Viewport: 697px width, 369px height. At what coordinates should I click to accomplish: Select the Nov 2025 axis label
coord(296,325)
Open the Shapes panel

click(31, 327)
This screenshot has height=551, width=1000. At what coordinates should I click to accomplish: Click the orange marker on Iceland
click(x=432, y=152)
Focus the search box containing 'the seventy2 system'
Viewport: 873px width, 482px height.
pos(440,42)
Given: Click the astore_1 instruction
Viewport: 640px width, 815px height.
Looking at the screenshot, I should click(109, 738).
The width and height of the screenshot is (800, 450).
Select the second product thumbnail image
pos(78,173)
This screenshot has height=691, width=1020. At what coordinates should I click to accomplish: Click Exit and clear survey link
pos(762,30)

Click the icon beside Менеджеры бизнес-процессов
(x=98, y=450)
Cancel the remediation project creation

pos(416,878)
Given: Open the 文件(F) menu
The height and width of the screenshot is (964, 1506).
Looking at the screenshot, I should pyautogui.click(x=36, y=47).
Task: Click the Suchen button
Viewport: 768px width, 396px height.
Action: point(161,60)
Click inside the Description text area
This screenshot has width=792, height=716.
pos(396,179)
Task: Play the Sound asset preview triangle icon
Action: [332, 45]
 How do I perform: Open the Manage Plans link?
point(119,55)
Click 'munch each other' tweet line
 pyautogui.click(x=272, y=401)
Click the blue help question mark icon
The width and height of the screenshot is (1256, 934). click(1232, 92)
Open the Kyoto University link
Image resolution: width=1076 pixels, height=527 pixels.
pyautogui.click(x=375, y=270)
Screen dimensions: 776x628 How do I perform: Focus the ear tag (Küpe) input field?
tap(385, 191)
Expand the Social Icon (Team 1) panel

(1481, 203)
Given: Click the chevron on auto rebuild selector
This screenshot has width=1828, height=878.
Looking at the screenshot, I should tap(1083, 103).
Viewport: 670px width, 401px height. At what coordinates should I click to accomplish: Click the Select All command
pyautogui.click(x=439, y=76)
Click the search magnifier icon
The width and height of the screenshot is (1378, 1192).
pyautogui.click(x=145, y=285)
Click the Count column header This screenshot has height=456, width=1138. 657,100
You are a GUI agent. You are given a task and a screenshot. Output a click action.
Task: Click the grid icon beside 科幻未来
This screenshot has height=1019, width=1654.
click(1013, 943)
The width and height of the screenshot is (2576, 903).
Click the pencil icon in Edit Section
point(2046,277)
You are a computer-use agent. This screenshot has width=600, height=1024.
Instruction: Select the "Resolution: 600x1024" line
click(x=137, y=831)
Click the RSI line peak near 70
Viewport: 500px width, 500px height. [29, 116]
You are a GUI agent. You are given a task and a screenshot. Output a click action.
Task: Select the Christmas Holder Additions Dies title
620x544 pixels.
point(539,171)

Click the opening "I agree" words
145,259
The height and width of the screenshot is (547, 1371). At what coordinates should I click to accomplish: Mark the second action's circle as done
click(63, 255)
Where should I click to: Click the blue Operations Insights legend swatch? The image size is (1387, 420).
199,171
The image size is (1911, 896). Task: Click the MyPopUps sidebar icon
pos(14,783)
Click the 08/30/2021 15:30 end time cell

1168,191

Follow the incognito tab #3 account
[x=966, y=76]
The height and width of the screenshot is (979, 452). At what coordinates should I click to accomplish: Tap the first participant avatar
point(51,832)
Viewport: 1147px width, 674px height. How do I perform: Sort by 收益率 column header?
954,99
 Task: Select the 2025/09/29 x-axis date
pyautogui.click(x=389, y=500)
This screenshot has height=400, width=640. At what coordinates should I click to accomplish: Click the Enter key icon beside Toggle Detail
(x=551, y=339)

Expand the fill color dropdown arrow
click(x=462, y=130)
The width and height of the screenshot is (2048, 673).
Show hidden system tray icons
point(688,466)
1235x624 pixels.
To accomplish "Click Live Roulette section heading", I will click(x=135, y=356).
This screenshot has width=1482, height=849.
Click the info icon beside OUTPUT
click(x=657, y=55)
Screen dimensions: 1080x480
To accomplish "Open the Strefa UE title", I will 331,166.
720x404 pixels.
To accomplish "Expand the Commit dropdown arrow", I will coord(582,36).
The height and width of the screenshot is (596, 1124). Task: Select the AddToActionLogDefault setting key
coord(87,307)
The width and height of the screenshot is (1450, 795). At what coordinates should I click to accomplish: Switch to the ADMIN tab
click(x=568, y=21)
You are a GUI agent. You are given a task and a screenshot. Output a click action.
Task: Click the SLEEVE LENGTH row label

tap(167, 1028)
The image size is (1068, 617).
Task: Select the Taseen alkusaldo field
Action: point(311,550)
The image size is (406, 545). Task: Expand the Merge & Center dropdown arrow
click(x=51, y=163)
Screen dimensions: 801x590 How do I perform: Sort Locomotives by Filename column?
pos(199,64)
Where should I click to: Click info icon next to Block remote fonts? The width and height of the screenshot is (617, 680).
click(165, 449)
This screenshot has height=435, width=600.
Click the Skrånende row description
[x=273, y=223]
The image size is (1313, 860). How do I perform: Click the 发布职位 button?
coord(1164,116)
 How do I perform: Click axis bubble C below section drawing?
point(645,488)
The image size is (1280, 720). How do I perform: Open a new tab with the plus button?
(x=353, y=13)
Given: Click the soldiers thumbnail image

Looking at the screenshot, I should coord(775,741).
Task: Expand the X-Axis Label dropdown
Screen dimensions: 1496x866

———

■ Assignment: Transcribe exactly the line containing "The image size is (1313, 860)." along with all later lines of the material, through its last line. Add nothing.

■ Solved problem:
The image size is (1313, 860). How do I perform: Click the 发布职位 button?
coord(1164,116)
 How do I perform: Click axis bubble C below section drawing?
point(645,488)
The image size is (1280, 720). How do I perform: Open a new tab with the plus button?
(x=353, y=13)
Given: Click the soldiers thumbnail image

Looking at the screenshot, I should coord(775,741).
Task: Expand the X-Axis Label dropdown
Screen dimensions: 1496x866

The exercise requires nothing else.